The last point of view is Ana, jaded vampire-killer cop battling the sexism of the police force who has taken a job in Mexico City purely to get her daughter out of vampire territory. There’s an alternate version of Certain Dark Things (in my head) which is told entirely by Domingo, Atl and Ana, and where Nick is reduced to a noises off distraction from the threat of a dedicated professional who is willing to make dubious alliance with a human gang in order to protect her daughter. While I loved Certain Dark Things, I felt Ana’s storyline was under-served. I loved her conflicted loyalties far more than the straightforward villainy of the Necro crew.

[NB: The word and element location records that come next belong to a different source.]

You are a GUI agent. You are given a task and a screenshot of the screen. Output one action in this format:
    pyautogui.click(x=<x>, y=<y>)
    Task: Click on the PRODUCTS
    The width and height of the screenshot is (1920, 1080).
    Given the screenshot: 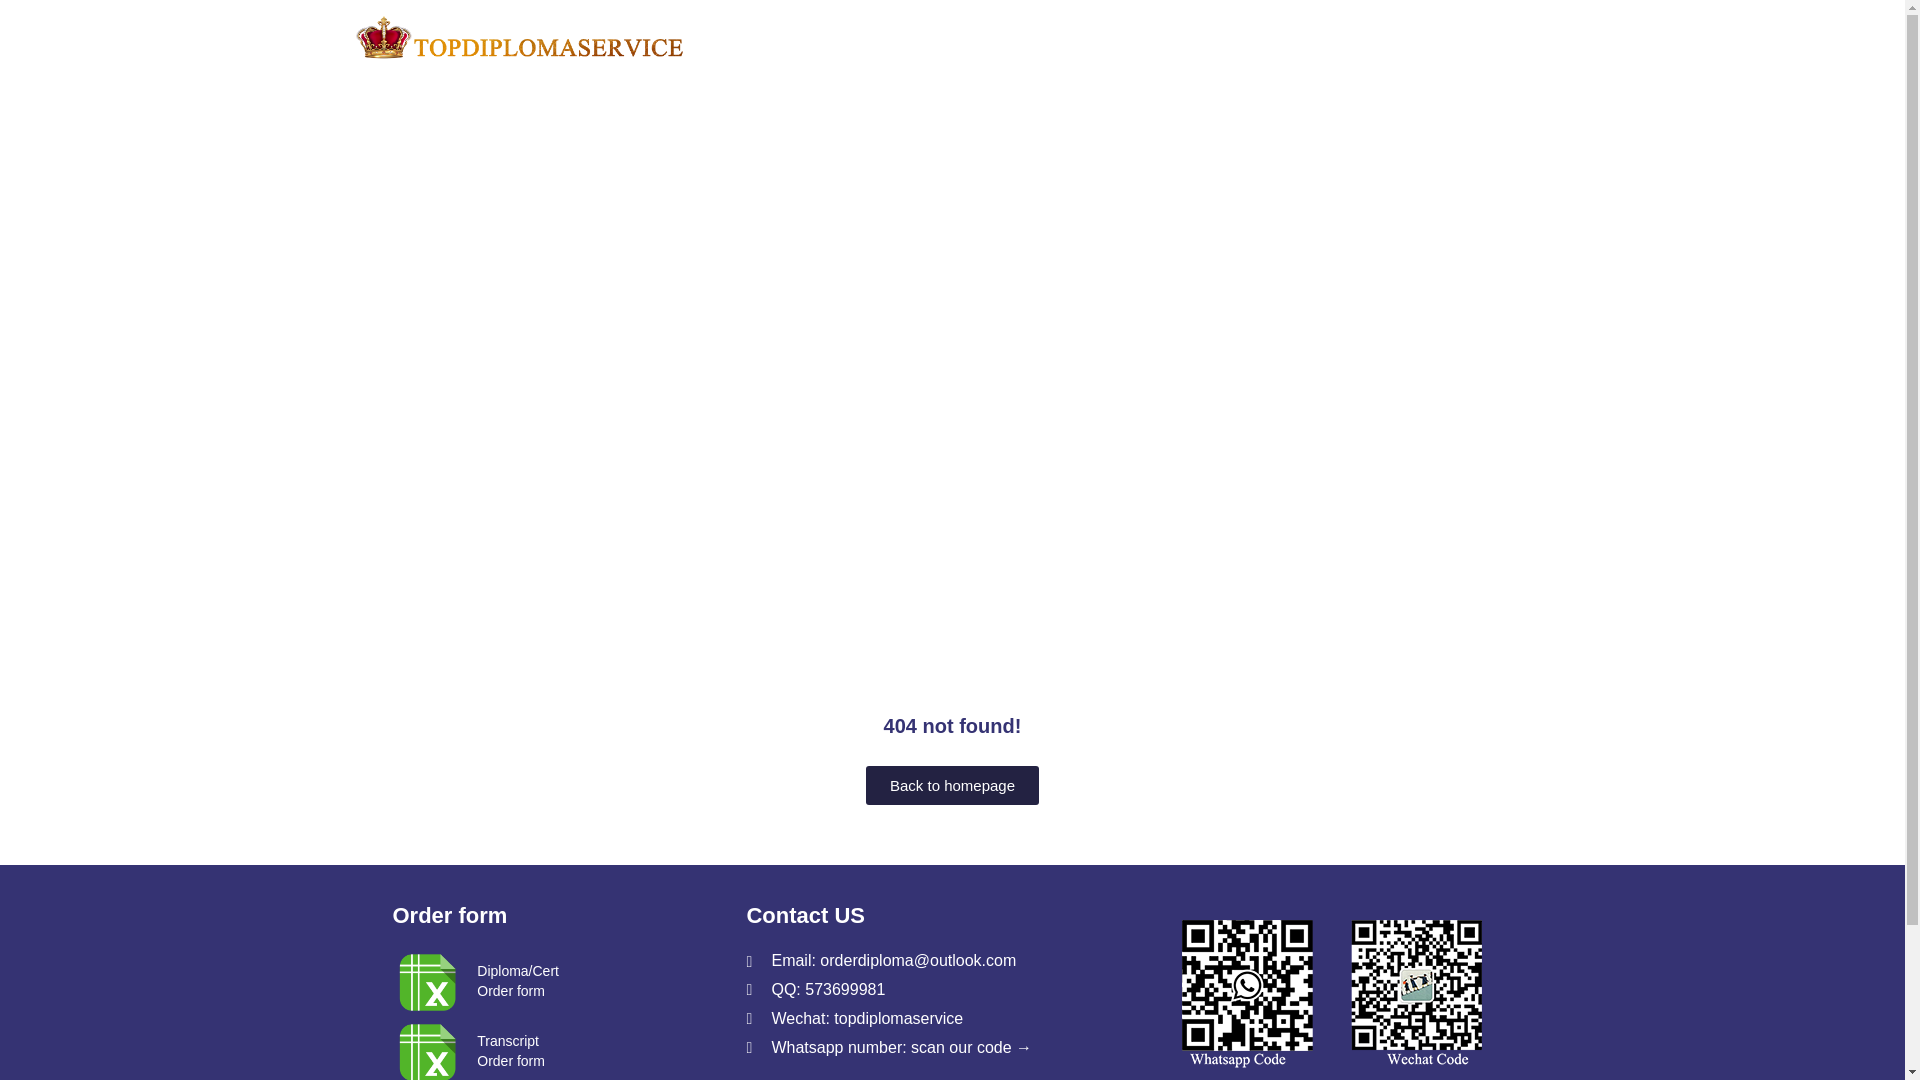 What is the action you would take?
    pyautogui.click(x=1096, y=37)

However, it’s a minor gripe. By the time I reached the sequence of showdowns that lead to the climax (in a rubbish dump, which has a pleasing inevitability about it), I had been entirely sucked in. Just as I became convinced that the novel couldn’t possibly stand alone, the narrative wrenched itself back from the brink to stand – like Atl – elegant and solitary.

It’s been years since I last read a vampire novel I enjoyed this much. While it’s not exactly original – it’s quite deliberately re-working traditional archetypes (it even tilts at the modern trope of vampire romance) – it gives me hope for the subgenre, as it proves there’s plenty of scope to breathe fresh life into these old bones. It’s an immensely satisfying read, leaving the door open for more stories in the world (including fan fic, people. Bring it on).

****

Certain Dark Things will be published on October 25th.

I received a free copy from the publisher in exchange for an honest review. Not reading it until a month before publication has been the biggest challenge of my blogging experience to date. I can only assume I will fail all self-control tests from here until Christmas as a result.